Jupiter’s Legacy #4

The events in Mark Millar and Frank Quitely’s “Jupiter’s Legacy” #4 jump nearly a decade into the future, and also eighty years into the past, as the origin of America’s super First Family is revealed, before moving ahead to the worldwide effects of their takeover of America. Millar’s origin for the team isn’t all that unique, but it doesn’t really need to be, as the origin isn’t really the point of the sequence, other than to make it clear that the team has one. Instead, the scene spotlights each character’s personality, and gives some insight as to their mindset, making it a great first issue for anyone just discovering the title.

In fact, it cleverly reads almost like a first issue, as the events from the past set up a framing sequence for those in the near future, where Millar bypasses all of the internal family politics that blew up over the past three issues and moves right into its aftereffects. Whether this flash forward will be the new setting for the series — or if it’s merely a peek ahead at what’s to come — is uncertain at this point, but it’s all the more intriguing because of it. Both present day and the near future make excellent backdrops for whichever story Millar decides to tell in subsequent issues.

The 1930s, pulp-ish, old school feel that starts off the issue falls within the context of a bedtime story that Chloe tells to her son Jason, and the boy’s head is filled with the wonderment of the good old days. Millar than juxtaposes this feeling of wonderment with the cold, fascist reality of the near future, a point boldly made by way of an imposing, full-page illustration by Quitely that contrasts the state of the world at this point in time versus nearly a century ago. Millar’s story goes on give a foreboding indication of the world’s state of uncertainty come the year 2022, playing Jason’s youthful, optimistic outlook against his parents’ subdued, more inward-looking concerns.

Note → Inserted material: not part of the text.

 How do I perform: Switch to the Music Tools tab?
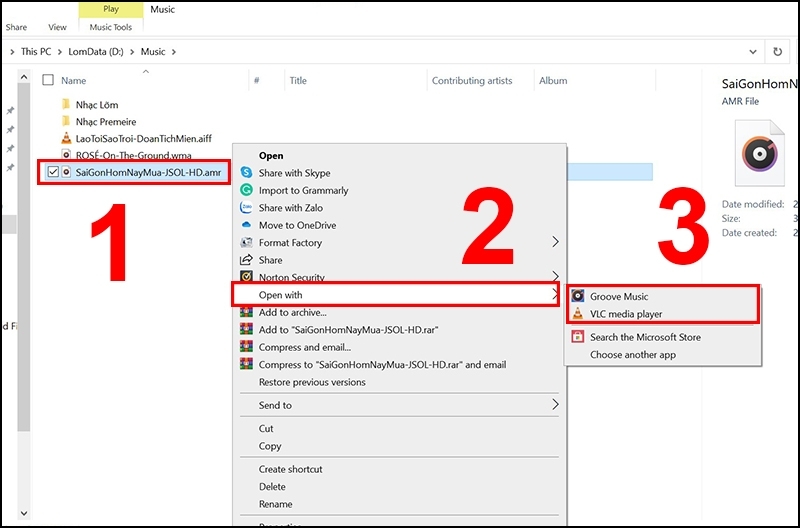point(111,27)
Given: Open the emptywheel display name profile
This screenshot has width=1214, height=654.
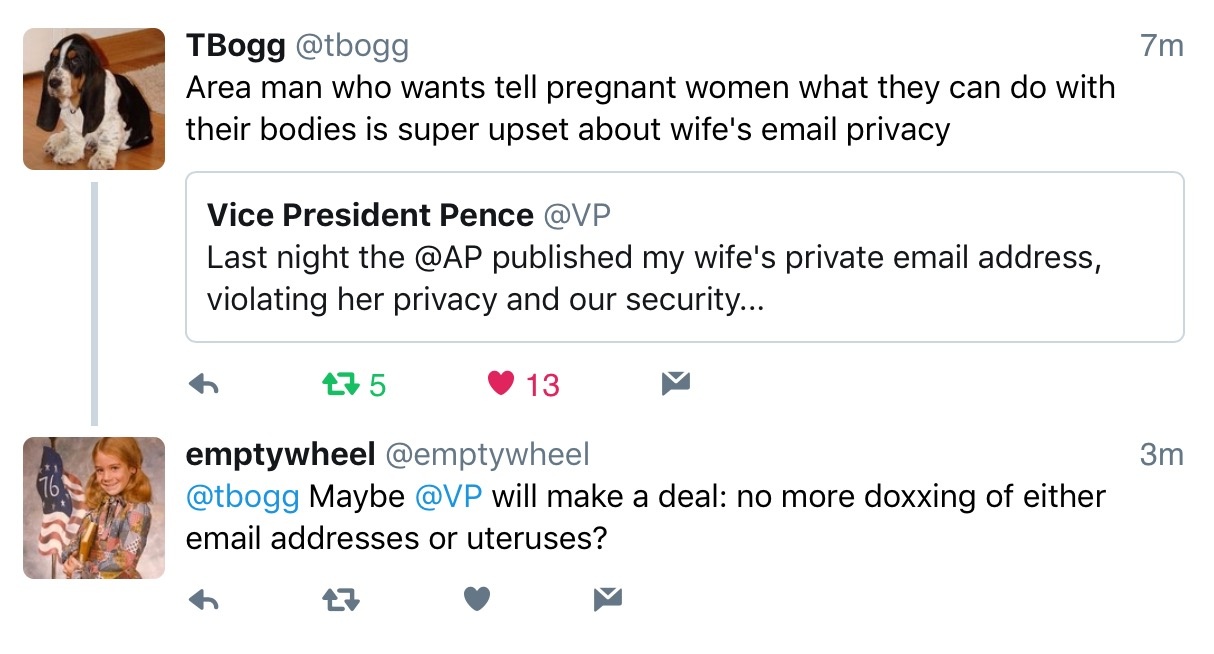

Like his parents, Jason has superpowers, but has to keep them concealed for his own safety as well as those of his parents, and his good-natured attitude about makes for a lighthearted story dynamic. His parents cheer a deliberately mediocre performance by their boy at a sporting event, for example, much to the puzzlement of onlookers. The lightheartedness is another contrast against the more somber, general backdrop of the sequence, also effectively put forth by Quitely, with subtle touches like a single, perfectly placed panel showing the drudgery of Chloe’s day job, as Jason isn’t the only one who has to keep his powers hidden.

“Jupiter’s Legacy” #4 finds something plenty worthwhile to wring out of the traditional superhero idea, and does so by dealing with the very questions brought forth by the notion of conventional superheroics in the modern day. Using the fundamentals of the genre, Millar rearranges them to make something truly fresh.